■ Required action ■
In the data below, find every line that has the string "agent", and copy it.

■ Data section ■
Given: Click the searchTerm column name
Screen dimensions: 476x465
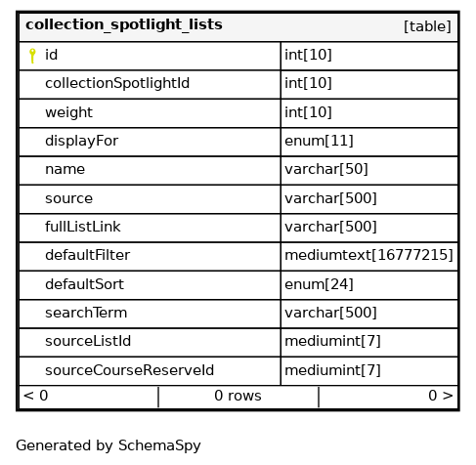Looking at the screenshot, I should [86, 313].
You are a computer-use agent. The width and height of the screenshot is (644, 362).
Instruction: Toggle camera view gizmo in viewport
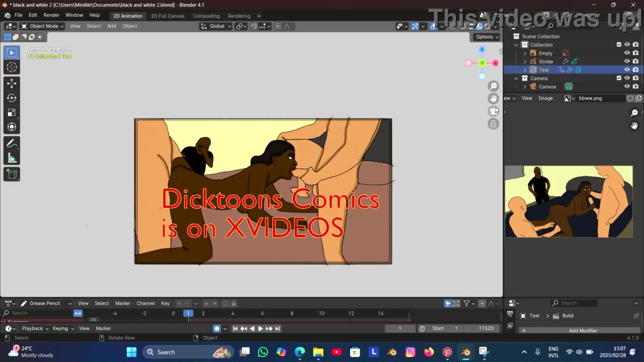point(494,111)
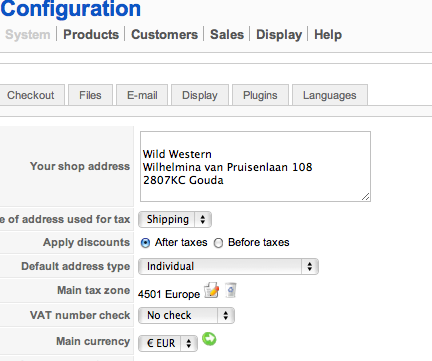Open the Shipping address type dropdown
The image size is (432, 361).
pyautogui.click(x=175, y=220)

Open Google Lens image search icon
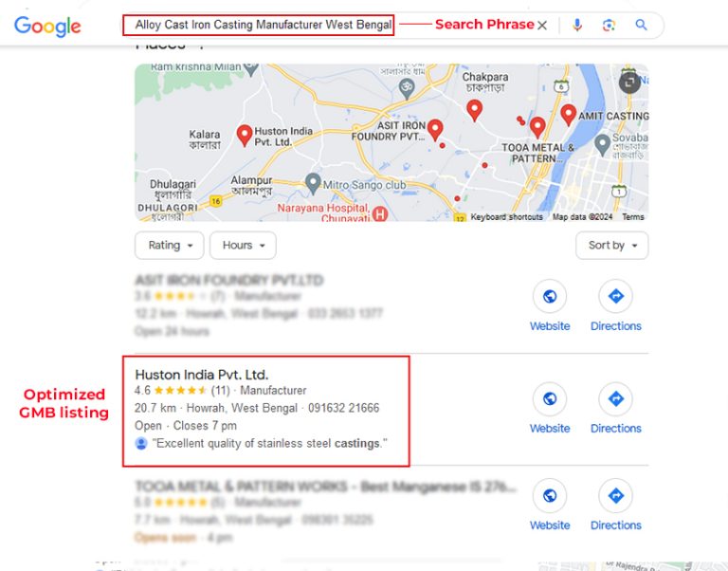point(609,25)
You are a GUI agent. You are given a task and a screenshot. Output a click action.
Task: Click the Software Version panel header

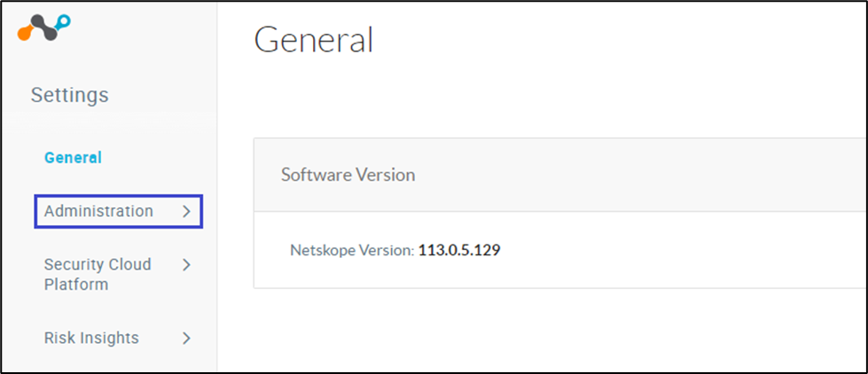point(348,175)
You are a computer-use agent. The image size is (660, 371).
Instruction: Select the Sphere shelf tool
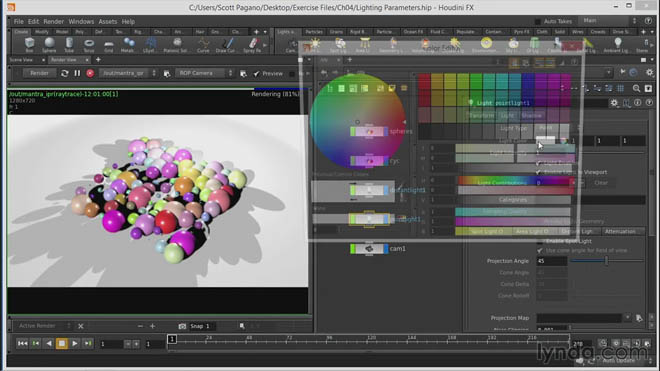click(49, 45)
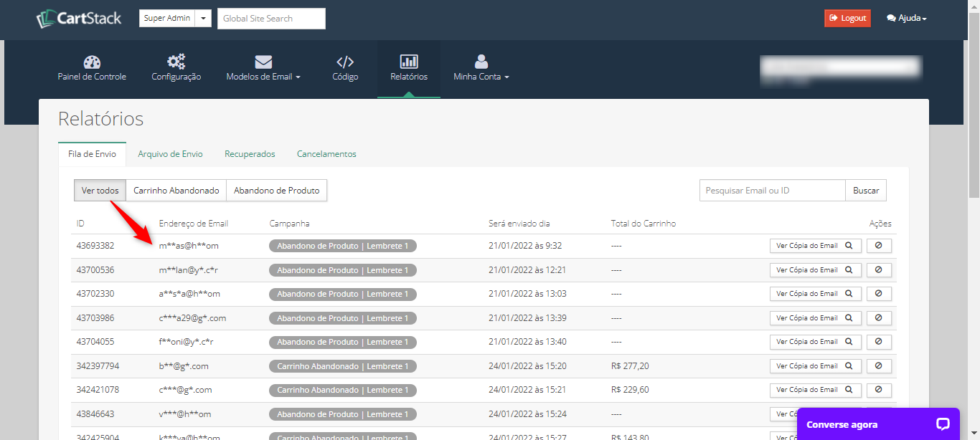
Task: Switch to Recuperados tab
Action: (250, 154)
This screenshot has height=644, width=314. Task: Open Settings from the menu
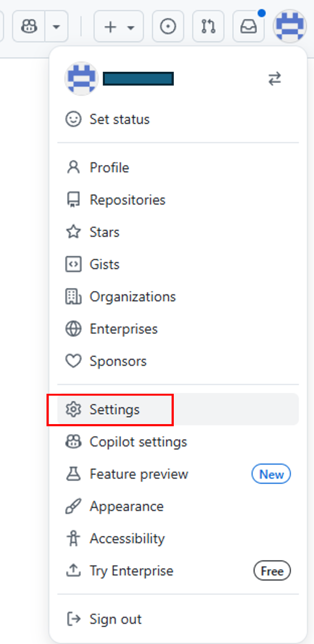pos(114,409)
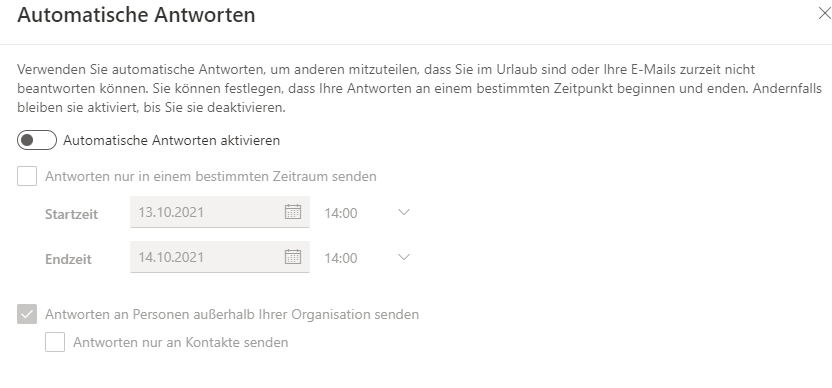The image size is (832, 388).
Task: Click the Startzeit field label
Action: point(72,214)
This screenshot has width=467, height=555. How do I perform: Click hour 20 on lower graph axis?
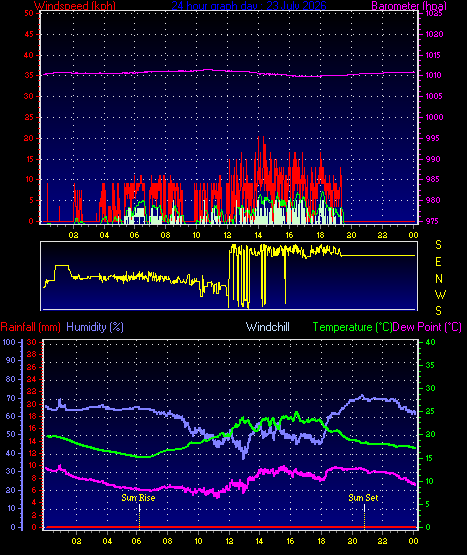click(x=352, y=541)
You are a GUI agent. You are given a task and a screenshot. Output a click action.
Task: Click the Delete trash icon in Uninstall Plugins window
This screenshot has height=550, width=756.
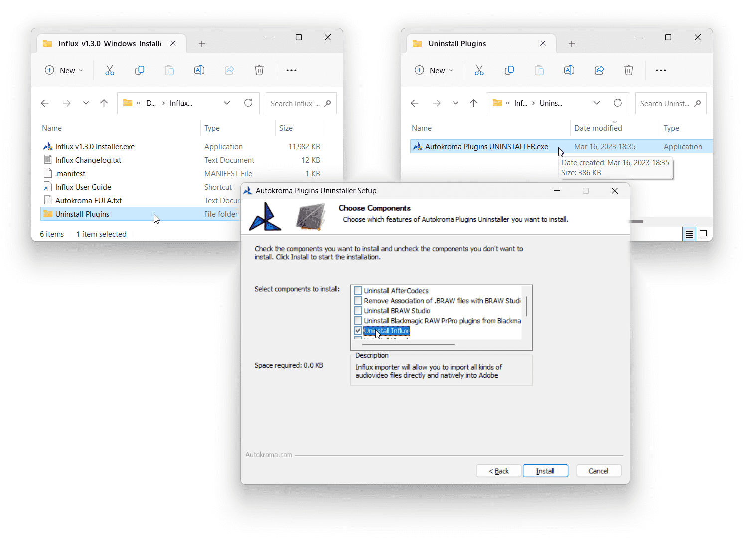click(x=629, y=70)
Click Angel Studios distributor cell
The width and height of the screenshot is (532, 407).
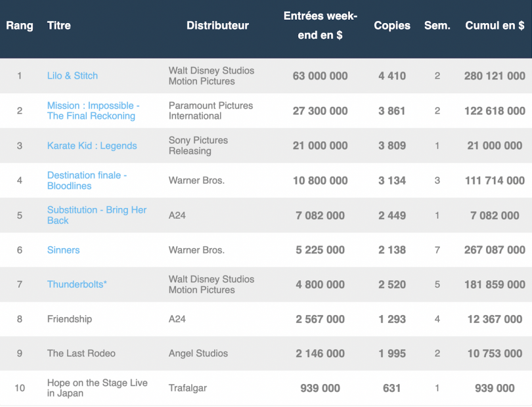pos(198,353)
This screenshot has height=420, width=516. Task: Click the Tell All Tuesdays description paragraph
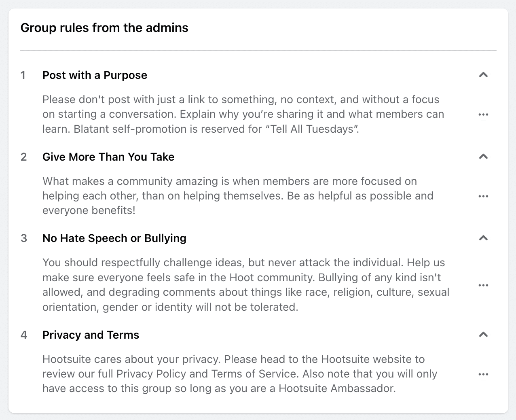[x=243, y=114]
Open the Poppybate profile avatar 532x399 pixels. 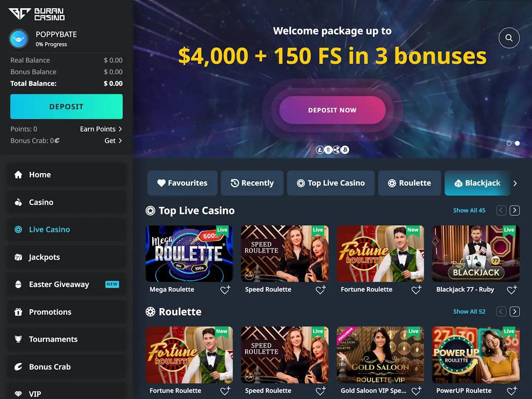pyautogui.click(x=19, y=39)
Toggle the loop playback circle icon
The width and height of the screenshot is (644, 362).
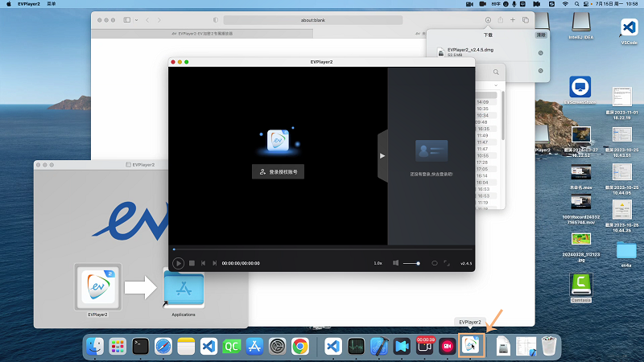pyautogui.click(x=435, y=263)
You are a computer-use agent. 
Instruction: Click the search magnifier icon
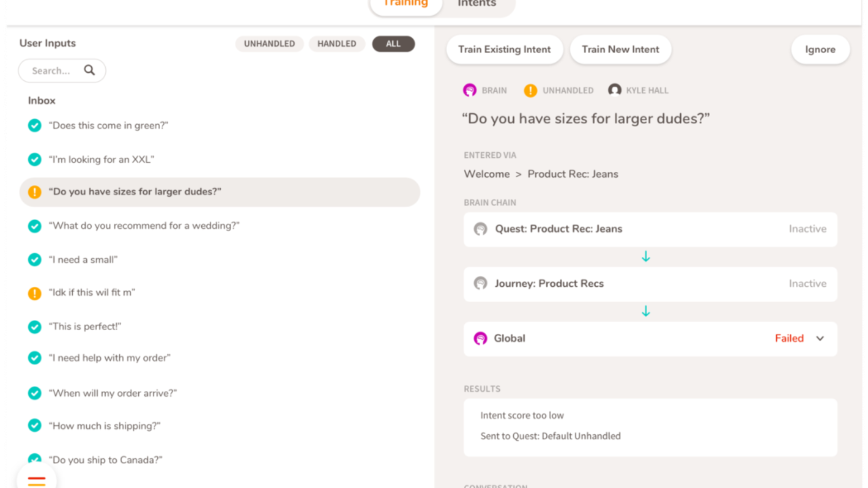(x=90, y=70)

■ Task answer ■
You are a computer-use agent. The width and height of the screenshot is (644, 362).
You are a GUI agent. You are given a task and a screenshot. Output a click action.
You are a computer-use agent. The image size is (660, 371).
You are a GUI agent. You are given a task and a screenshot. Output a click action.
You are a computer-use agent. 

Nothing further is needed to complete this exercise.